AIDS Healthcare Foundation (AHF) has lauded the Government of Thailand for its vow to continue with plans to issue compulsory licenses for the manufacturing and importing of generic versions of lifesaving drugs, including AIDS drugs, despite the fact that the office of United States Trade Representative (USTR), elevated Thailand to its 'Priority Watch' List.
On Monday, the USTR released its annual 301 Report, which includes a Watch List of countries that the USTR believes are threats to the global drug industry. AIDS Healthcare Foundation chastised the office of U.S. Trade Representative for penalizing Thailand by placing the country so prominently on the trade group's Watch list for what AHF notes was Thailand's exercising of its World Trade Organization-granted rights to protect public health.
"In elevating Thailand to 'Priority Watch' designation -- the highest urgency designation -- the USTR is seeking to punish the country despite the fact that Thailand adhered to international law in its efforts to increase access to affordable lifesaving AIDS and other drugs for its citizens," said Michael Weinstein, President of AIDS Healthcare Foundation. "We commend the Government of Thailand for its legally-permissible actions to safeguard the health and welfare of its people, and are saddened, but not surprised, that the office of the Trade Representative would bow so willingly to the drug industry's lobbyists."
While Thailand stands steadfast on compulsory licensing, the USTR appeared to succumb to pressure from the Pharmaceutical Research and Manufacturers of America (PhRMA), the deep-pocketed drug industry lobbying group which had submitted its own PhRMA Special 301 Submission 2007 pointing out what the industry believes are threats to the pharmaceutical industry and its worldwide profits. PhRMA's submission to the USTR recommended that Thailand be elevated to the USTR's higher 'Priority Watch' designation.
"In seeking to provide lifesaving AIDS and other drugs to its people, Thailand worked within World Trade Organization guidelines to increase access to affordable medicines," added AHF's Weinstein. "The same WTO agreement that expanded patent protection globally also allowed a country like Thailand to take action protecting public health. It's no surprise that the drug industry would strong-arm the US Trade Representative on this issue, as the industry seeks to exploit the developing world to compensate for lack of new industry innovation."
According to the USTR mission statement, "American trade policy works toward opening markets throughout the world to create new opportunities and higher living standards for families, farmers, manufacturers, workers, consumers and business."
"American trade policy can't simultaneously try and raise 'living standards for families' while its actions allow these same families to die for what amount to incremental increases in drug industry profits," noted AHF's Weinstein. "Thailand represents just one half of a percent of the global market for pharmaceuticals.
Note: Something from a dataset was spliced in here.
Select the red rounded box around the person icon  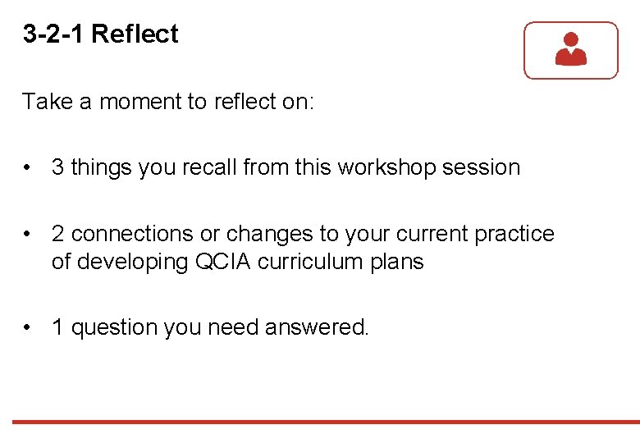571,50
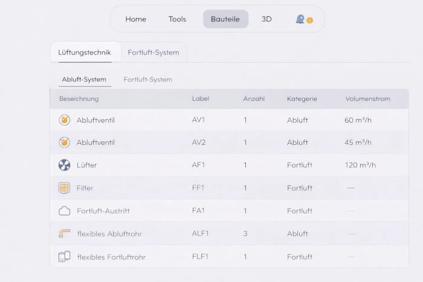The image size is (423, 282).
Task: Open the top-level Fortluft-System tab
Action: (153, 53)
In trying to protect the health of its citizens, Thailand has unwittingly become the line in the sand in the drug industry's push for its expansion in the developing world."
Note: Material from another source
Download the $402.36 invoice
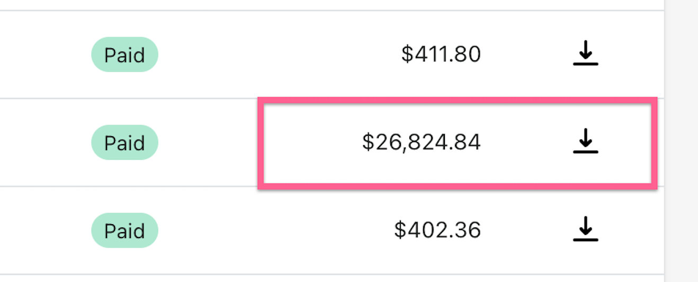The height and width of the screenshot is (282, 698). pos(585,230)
Flexibilities under the World Trade Organization's (WTO) Trade-related Aspects of Intellectual Property Rights (TRIPS) Agreement allow governments to issue compulsory licenses (including royalty payment to the patent owner) if the country deems it necessary and appropriate to protect the health of its citizens. Thailand's most recent action under TRIPS public health guidelines include its Ministry of Health's move to produce an affordable version of Abbott Laboratories' two-in-one AIDS medicine, Kaletra following stalled price reduction negotiations between the Government of Thailand and Abbott to reduce the price US $2,200 (per patient yearly) to US $1,000.